This is an awful "meme"

[–] cadekat@pawb.social 8 points 3 weeks ago (1 children)

Just a guess, but are you missing + Send on your error type?

[–] Ephera@lemmy.ml 5 points 3 weeks ago

Yeah, I was gonna say, that might be the root cause.

In the vast majority of cases, you want Box<dyn Error + Send + Sync>, but folks tend to leave out the Send + Sync, because it looks like additional complexity to them, and because it doesn't cause problems when they're not doing async/await.
It's better to define a type alias, if you don't want that long type name everywhere.

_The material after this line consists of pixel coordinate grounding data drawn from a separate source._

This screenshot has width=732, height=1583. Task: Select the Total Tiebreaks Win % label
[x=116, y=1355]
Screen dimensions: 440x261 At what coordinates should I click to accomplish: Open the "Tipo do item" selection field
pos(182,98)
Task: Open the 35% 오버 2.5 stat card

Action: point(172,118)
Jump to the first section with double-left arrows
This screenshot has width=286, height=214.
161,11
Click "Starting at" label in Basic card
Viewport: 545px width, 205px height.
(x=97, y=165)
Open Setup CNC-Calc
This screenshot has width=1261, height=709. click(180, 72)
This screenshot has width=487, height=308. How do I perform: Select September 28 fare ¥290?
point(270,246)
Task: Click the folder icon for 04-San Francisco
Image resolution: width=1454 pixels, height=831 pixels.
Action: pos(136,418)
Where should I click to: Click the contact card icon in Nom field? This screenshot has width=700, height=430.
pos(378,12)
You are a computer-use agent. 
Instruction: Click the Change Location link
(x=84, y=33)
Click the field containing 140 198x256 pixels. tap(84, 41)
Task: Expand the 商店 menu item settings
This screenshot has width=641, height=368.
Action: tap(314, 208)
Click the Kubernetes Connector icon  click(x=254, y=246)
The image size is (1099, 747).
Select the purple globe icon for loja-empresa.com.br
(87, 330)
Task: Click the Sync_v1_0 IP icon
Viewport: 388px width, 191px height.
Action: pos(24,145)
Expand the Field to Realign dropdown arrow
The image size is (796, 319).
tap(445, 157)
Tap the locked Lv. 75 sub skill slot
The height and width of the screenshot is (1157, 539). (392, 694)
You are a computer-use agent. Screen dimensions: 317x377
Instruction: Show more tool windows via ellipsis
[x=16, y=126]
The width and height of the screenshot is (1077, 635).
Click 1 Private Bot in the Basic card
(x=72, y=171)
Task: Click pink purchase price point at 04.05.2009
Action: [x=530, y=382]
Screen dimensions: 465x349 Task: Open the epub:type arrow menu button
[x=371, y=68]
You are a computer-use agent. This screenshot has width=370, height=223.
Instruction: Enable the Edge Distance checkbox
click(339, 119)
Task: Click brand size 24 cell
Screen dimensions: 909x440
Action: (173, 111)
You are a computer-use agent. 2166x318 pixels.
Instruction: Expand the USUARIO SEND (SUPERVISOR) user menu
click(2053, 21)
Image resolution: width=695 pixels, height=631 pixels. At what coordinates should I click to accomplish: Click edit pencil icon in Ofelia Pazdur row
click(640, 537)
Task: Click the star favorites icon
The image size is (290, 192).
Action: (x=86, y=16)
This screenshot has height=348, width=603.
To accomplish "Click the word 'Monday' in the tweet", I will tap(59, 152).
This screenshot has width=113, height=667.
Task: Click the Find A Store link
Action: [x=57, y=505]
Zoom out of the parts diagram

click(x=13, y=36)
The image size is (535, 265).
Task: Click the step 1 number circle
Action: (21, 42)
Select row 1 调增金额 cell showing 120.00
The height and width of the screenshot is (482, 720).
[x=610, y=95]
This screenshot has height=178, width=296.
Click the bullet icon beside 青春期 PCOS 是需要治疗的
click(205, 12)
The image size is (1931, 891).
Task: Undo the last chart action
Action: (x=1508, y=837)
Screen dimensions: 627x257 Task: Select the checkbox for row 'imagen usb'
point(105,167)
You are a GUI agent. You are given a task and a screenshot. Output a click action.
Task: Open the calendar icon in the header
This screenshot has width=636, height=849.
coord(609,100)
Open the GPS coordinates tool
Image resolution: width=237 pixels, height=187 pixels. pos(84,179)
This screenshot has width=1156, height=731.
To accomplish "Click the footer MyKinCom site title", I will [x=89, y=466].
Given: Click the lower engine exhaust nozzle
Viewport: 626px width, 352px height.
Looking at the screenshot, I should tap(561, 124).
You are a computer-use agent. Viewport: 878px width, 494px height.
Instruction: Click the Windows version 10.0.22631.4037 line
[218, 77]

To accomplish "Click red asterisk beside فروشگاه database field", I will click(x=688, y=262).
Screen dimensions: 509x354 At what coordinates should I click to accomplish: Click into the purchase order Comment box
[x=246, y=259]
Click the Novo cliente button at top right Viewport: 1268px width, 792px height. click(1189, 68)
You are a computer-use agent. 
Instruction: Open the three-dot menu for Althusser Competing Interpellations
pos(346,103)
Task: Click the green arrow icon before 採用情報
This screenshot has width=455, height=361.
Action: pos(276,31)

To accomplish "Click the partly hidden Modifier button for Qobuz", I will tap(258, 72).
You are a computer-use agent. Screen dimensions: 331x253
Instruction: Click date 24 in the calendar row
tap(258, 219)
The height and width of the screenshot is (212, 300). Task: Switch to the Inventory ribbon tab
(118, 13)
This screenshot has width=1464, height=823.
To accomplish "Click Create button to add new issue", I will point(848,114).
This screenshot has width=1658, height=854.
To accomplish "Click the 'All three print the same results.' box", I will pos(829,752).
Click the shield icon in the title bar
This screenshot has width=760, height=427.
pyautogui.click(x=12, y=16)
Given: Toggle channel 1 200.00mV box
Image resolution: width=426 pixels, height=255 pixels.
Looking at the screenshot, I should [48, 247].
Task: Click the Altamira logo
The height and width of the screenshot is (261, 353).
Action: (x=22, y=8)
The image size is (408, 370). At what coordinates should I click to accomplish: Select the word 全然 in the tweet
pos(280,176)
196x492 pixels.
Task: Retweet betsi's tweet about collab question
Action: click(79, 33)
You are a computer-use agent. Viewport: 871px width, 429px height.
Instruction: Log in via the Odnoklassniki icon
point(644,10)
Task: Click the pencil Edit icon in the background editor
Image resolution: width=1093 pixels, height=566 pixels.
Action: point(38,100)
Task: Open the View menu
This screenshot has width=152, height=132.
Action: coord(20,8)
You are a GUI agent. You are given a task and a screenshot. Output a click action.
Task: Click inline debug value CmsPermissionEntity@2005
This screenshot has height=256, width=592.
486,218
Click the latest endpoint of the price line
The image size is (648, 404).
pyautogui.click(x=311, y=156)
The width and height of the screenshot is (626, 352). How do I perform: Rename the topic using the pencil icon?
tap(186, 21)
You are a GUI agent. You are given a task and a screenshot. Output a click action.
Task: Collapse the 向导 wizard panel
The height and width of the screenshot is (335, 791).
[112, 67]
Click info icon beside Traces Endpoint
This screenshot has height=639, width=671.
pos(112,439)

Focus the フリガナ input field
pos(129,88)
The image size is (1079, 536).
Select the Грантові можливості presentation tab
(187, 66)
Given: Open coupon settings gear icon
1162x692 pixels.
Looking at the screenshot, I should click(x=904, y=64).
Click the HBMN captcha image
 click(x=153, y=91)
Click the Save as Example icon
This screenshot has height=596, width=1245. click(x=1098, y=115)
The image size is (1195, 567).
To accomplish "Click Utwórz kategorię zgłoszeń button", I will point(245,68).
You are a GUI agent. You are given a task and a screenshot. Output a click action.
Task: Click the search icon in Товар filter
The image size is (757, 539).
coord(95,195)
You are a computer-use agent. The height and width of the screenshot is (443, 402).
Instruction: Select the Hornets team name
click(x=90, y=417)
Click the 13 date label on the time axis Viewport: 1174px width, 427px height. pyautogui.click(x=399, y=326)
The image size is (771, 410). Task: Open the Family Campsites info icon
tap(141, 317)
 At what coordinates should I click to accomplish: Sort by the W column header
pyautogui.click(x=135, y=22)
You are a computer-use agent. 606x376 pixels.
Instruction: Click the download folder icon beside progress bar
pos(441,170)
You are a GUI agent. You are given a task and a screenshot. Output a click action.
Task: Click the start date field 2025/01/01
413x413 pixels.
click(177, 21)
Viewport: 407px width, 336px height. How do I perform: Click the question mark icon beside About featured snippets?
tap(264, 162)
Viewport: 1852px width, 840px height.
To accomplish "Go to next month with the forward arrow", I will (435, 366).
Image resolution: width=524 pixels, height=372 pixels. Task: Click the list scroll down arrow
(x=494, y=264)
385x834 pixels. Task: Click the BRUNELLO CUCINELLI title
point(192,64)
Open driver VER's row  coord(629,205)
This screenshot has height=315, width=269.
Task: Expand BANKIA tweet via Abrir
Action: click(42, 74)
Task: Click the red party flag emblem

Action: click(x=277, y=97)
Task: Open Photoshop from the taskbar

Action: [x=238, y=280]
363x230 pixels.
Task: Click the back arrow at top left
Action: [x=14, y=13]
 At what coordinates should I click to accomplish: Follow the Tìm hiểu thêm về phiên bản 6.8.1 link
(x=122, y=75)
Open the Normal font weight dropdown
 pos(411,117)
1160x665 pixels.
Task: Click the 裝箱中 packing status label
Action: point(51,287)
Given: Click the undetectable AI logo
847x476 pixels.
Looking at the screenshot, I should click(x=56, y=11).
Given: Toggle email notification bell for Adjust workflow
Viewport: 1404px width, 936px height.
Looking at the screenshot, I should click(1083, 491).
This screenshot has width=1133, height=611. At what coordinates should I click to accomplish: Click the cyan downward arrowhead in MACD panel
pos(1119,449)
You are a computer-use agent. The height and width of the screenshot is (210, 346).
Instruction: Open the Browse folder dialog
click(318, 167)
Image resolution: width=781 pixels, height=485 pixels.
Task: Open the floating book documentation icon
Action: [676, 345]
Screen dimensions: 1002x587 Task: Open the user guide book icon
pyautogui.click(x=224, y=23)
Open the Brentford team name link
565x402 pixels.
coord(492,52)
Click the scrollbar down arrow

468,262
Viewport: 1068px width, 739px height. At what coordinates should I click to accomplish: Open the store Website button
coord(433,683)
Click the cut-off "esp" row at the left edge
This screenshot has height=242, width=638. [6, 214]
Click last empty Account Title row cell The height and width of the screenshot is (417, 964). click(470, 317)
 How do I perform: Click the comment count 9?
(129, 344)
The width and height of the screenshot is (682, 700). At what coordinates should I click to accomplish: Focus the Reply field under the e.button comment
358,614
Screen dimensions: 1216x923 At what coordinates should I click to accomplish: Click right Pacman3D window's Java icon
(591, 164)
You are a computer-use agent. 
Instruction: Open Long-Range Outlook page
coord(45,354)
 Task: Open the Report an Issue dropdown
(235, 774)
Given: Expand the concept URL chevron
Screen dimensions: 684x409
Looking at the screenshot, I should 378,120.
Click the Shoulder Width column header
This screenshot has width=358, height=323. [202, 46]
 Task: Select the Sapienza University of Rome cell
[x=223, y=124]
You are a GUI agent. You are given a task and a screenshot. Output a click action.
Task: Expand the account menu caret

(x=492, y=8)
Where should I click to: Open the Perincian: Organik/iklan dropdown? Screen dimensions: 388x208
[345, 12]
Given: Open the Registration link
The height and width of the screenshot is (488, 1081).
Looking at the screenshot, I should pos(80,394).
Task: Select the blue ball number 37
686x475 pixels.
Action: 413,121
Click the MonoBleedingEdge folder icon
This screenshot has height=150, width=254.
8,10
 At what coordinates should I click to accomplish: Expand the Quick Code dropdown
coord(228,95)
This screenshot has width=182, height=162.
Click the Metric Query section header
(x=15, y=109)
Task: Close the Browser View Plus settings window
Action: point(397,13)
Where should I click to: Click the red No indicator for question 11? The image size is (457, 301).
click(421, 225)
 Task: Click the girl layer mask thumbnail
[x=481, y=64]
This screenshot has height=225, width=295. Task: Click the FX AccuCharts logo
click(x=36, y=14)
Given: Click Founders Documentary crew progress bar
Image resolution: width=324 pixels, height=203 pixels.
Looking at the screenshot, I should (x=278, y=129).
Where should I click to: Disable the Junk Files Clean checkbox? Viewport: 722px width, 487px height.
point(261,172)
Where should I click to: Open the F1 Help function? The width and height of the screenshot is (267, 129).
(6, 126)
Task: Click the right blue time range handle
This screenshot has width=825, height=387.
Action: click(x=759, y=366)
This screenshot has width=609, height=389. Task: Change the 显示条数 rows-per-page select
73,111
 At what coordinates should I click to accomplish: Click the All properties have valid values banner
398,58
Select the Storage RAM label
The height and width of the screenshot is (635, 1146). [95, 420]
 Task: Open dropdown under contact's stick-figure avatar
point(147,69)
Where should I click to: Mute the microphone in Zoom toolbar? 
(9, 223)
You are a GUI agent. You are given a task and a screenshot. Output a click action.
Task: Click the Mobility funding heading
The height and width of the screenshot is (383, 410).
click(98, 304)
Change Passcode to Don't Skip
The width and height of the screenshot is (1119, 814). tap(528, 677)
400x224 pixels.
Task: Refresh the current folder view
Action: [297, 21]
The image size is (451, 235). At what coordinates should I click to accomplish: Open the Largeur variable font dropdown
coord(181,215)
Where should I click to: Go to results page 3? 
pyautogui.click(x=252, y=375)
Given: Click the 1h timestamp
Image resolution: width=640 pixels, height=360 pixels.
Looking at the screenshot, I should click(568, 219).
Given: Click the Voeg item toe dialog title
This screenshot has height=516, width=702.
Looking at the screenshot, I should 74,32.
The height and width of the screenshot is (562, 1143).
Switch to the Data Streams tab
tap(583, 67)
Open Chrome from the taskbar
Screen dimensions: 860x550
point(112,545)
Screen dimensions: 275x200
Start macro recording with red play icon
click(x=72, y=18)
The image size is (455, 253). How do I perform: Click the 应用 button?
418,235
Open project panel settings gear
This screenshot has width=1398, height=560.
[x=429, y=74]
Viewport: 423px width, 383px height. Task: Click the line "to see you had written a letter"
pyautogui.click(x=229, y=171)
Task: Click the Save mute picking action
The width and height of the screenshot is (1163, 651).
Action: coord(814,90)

[–] Grail@multiverse.soulism.net 6 points 3 weeks ago

I love the rust compiler, it makes debugging so easy

[–] Cevilia@lemmy.blahaj.zone 4 points 4 weeks ago

sometimes?! Cargo never makes sense to me!

[–] Noja@sopuli.xyz 2 points 3 weeks ago

First mistake was using async

[–] psud@aussie.zone 1 points 3 weeks ago (2 children)

https://xkcd.com/303/ vs this guy who thinks 20 seconds is a long time

[–] mkwt@lemmy.world 2 points 3 weeks ago

I've done professional work on an old Unix system where the full build was more than 2 hours, and an incremental stop-rebuild-restart cycle was 20 minutes.

You get to where you really stare at your edits for a while before you hit build.

[–] Kolanaki@pawb.social 1 points 3 weeks ago

"This could take like a hundred milliseconds. It could even take gasp ONE WHOLE SECOND! 😱"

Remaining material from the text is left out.